Norwegian and Danish scientists have used machine learning to identify risk factors for suicide attempts among young people.
The study analysed data from 173,664 Norwegian adolescents aged 13 to 18, 4.65% of whom had attempted suicide in the previous 12 months.
According to Milan Obaidi, Associate Professor at the Department of Psychology at the University of Copenhagen, “recent self-harm is the most important indication of risk for suicide attempts.” In addition, five other risk factors were identified: internalizing problems such as anxiety and depression, sleep problems, eating disorders, pessimism about future prospects, and victimization.
With a sensitivity and specificity of 90.1 percent, the researchers’ model performed significantly better than other algorithms. It is the most accurate of its kind to date and can identify young people at risk better than other models.
Researchers call for a holistic approach
“It is crucial to identify the life circumstances that increase suicide risk among young people. Unfortunately, current methods for estimating risk factors are close to useless – thus, authorities cannot identify the people who are at risk,” emphasizes Obaidi.
According to the researcher, a holistic approach is needed to stop the alarming rise in suicide attempts among young people. “You need to examine both risks and protective factors across many individual, psychological sociological, and environmental domains.”
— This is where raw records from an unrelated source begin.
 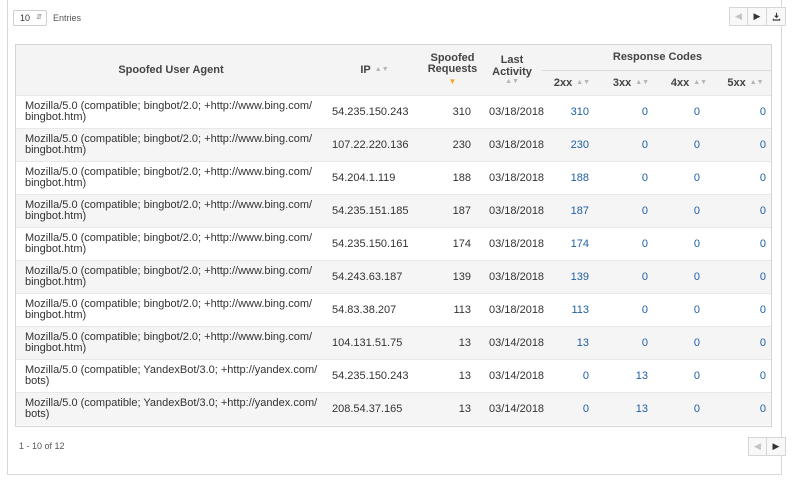 What do you see at coordinates (452, 375) in the screenshot?
I see `cell-requests: 13` at bounding box center [452, 375].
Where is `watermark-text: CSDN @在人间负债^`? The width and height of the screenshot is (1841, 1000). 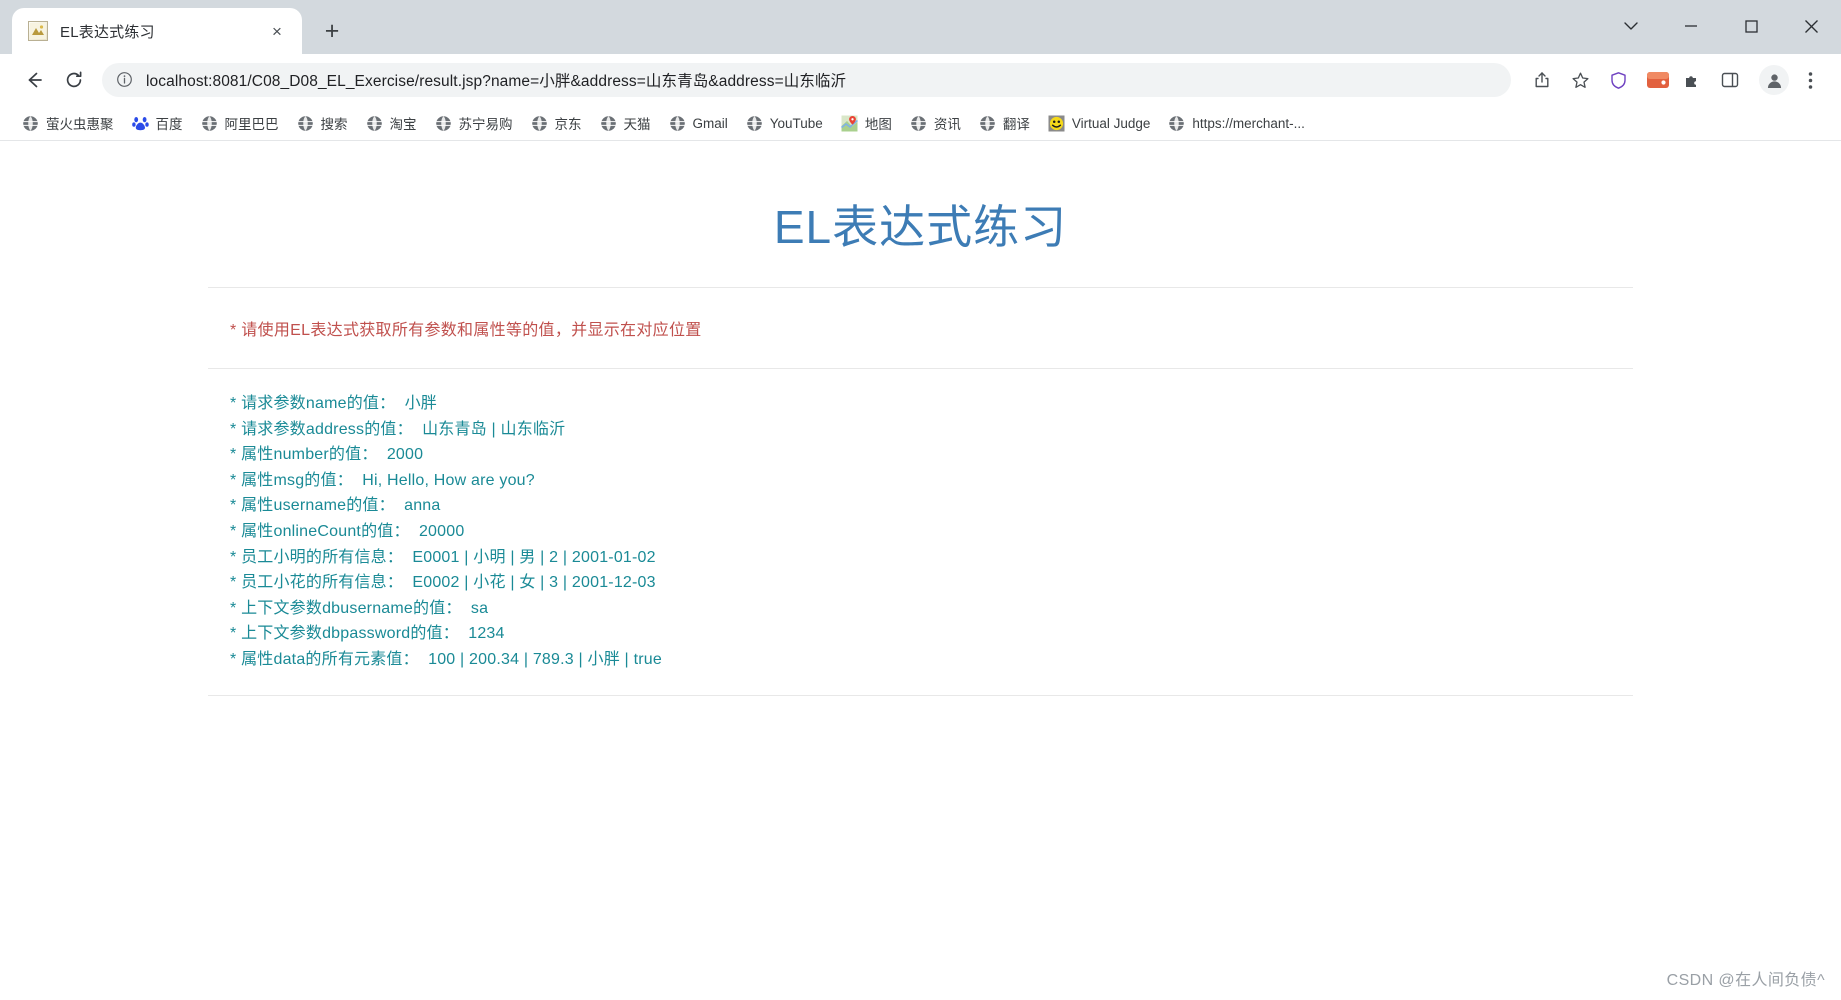 watermark-text: CSDN @在人间负债^ is located at coordinates (1746, 980).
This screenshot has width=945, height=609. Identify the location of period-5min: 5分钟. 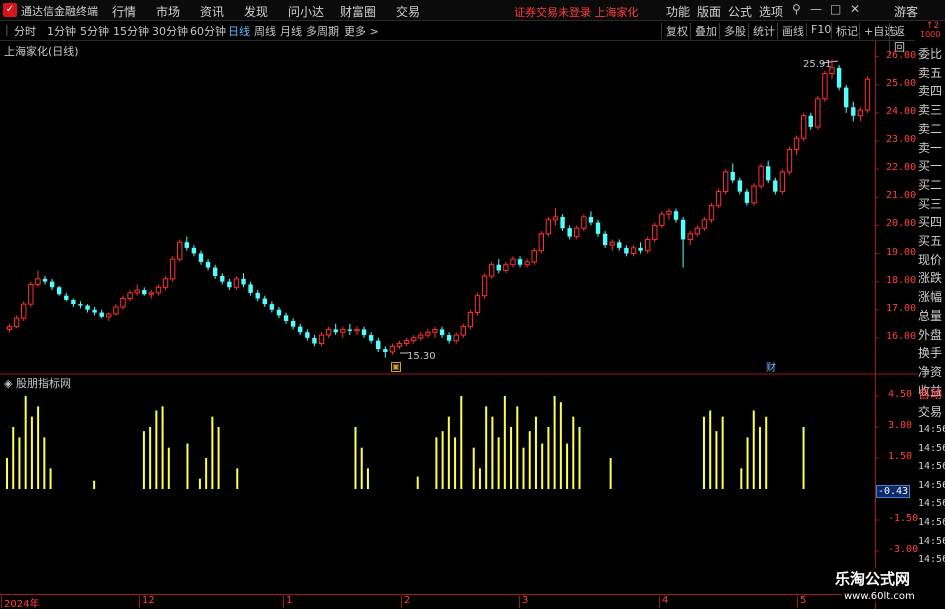
(94, 31).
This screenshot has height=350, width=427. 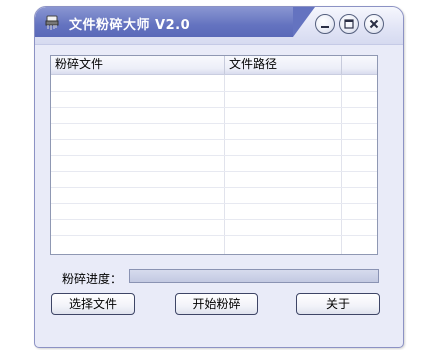 I want to click on maximize-button, so click(x=349, y=24).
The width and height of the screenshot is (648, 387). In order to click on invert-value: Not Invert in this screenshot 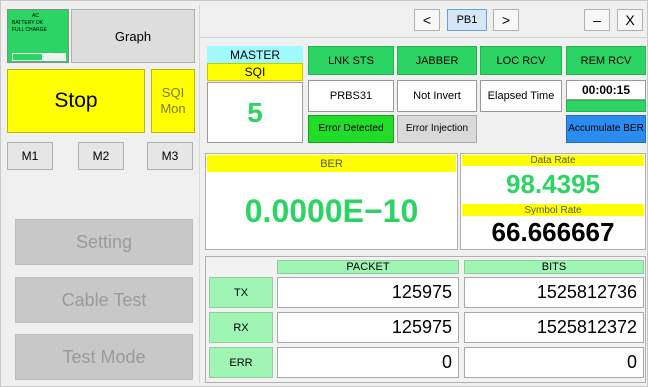, I will do `click(437, 96)`.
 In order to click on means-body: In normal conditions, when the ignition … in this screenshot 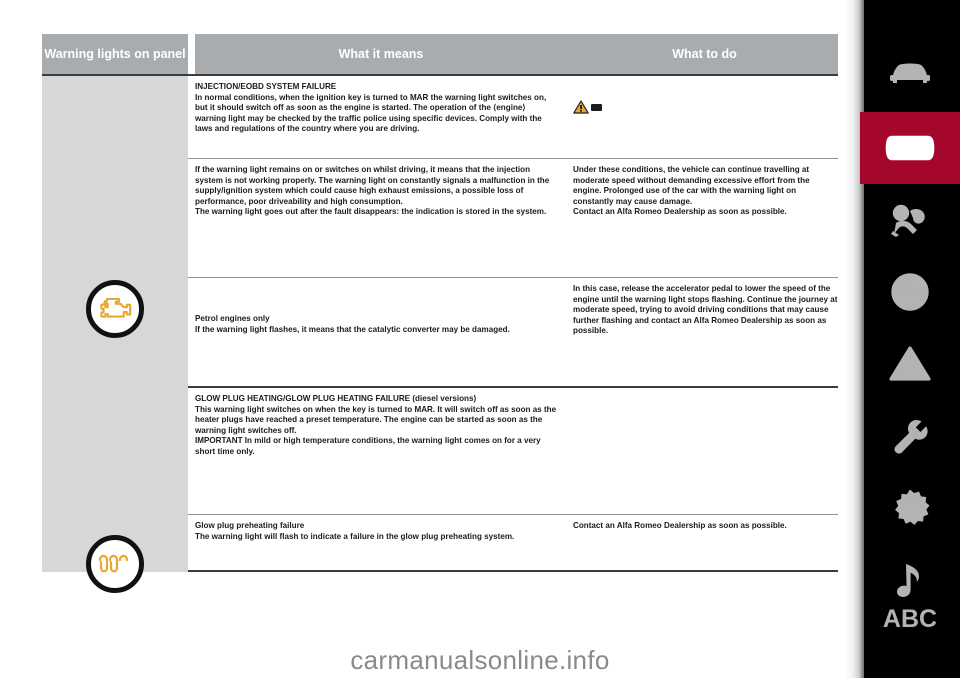, I will do `click(371, 113)`.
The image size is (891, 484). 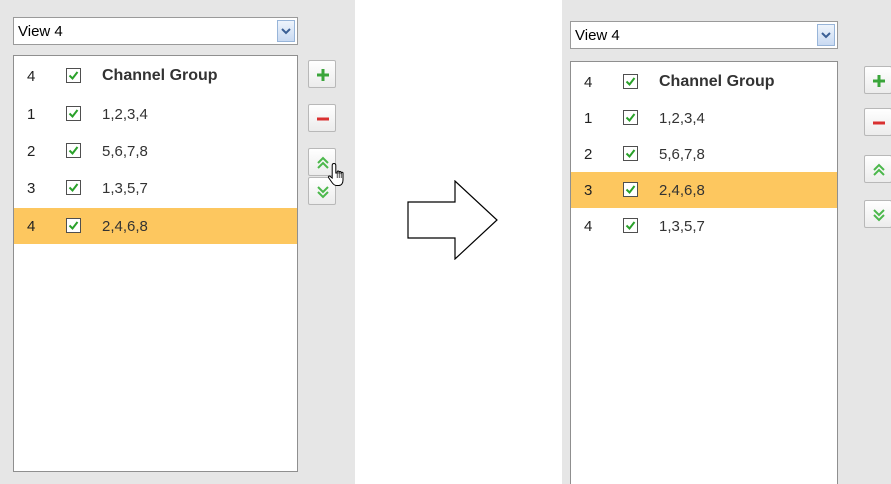 What do you see at coordinates (878, 169) in the screenshot?
I see `move-up-button` at bounding box center [878, 169].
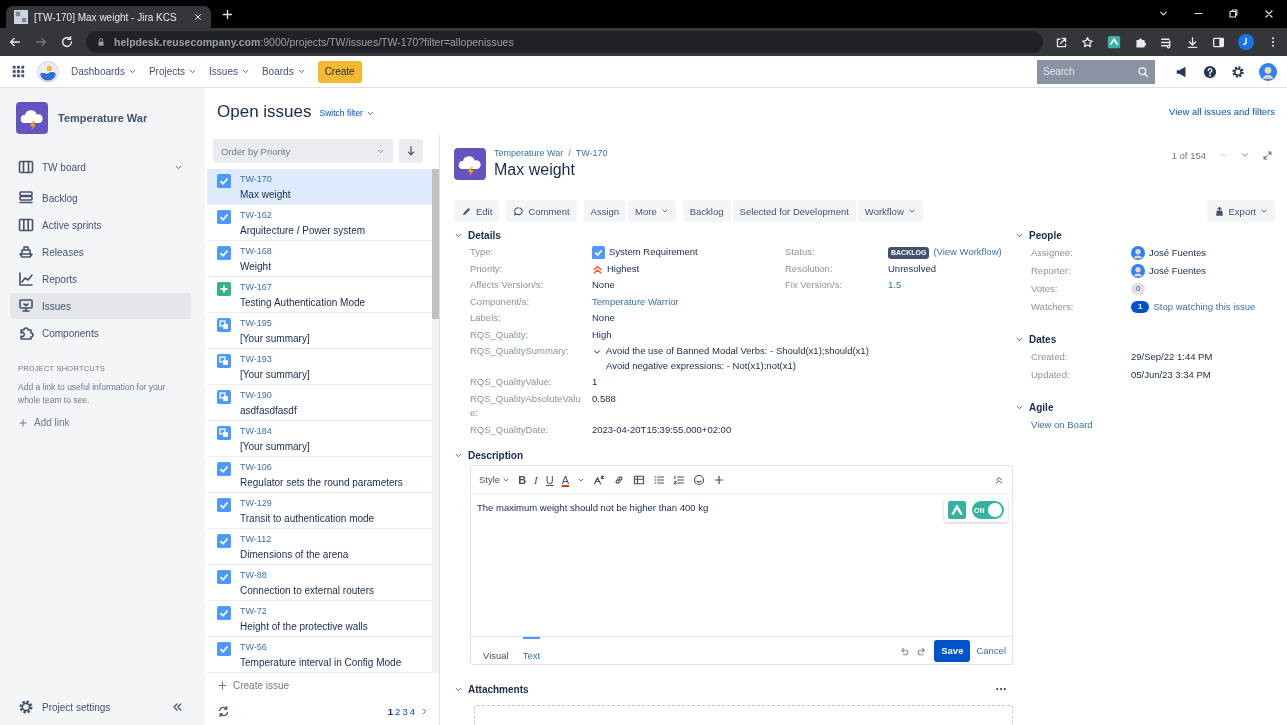 This screenshot has width=1287, height=725. What do you see at coordinates (100, 225) in the screenshot?
I see `sidebar-item: Active sprints` at bounding box center [100, 225].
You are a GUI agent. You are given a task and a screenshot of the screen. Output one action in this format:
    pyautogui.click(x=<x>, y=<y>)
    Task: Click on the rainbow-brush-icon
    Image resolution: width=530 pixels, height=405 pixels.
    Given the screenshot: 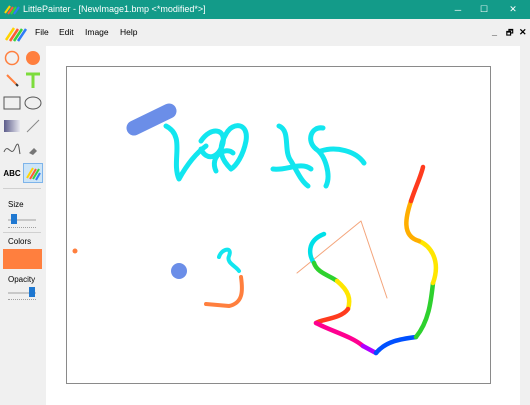 What is the action you would take?
    pyautogui.click(x=34, y=174)
    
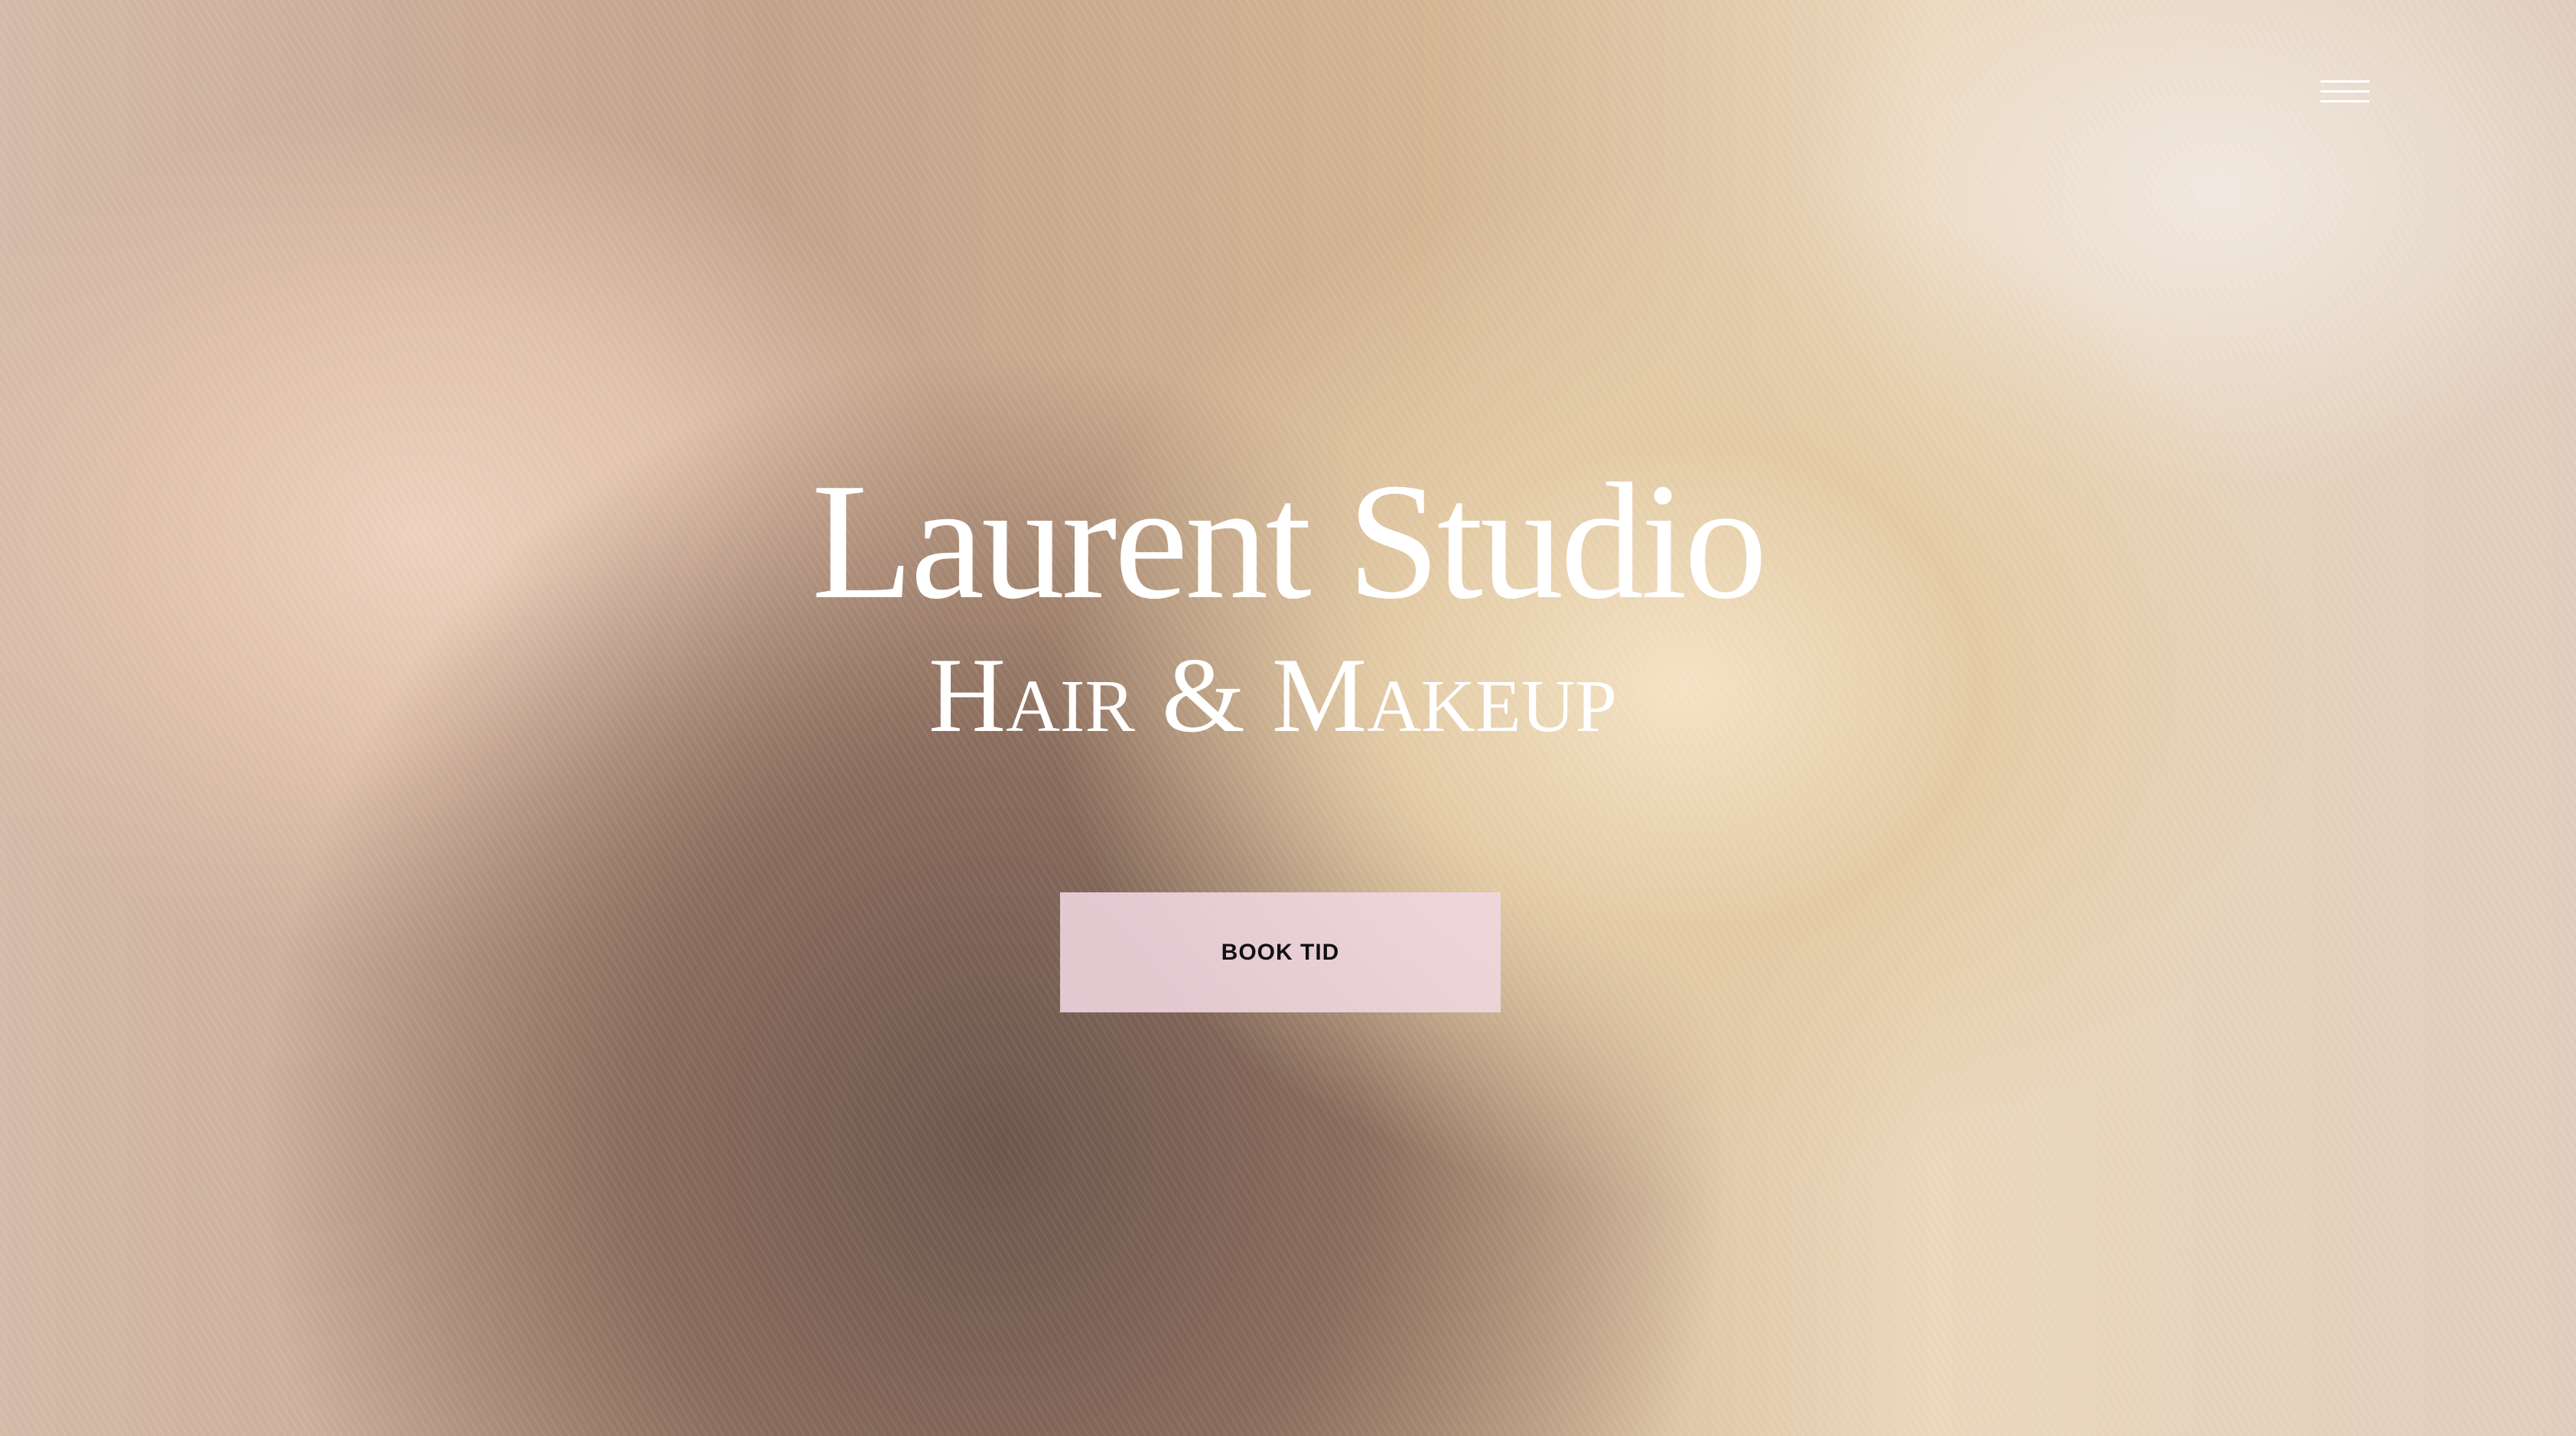 Image resolution: width=2576 pixels, height=1436 pixels. I want to click on hamburger-menu-icon, so click(2345, 92).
The results showed that the risk of attempting suicide in adolescents is not simply the sum of various social, economic, and psychological pressures, but rather takes place in intra- and interpersonal processes, they said. These are both “dynamic and specific, relating to internalizing problems, lack of optimism regarding future education and career, interpersonal conflicts with significant others, victimization experiences, as well as somatization and acting out tendencies.”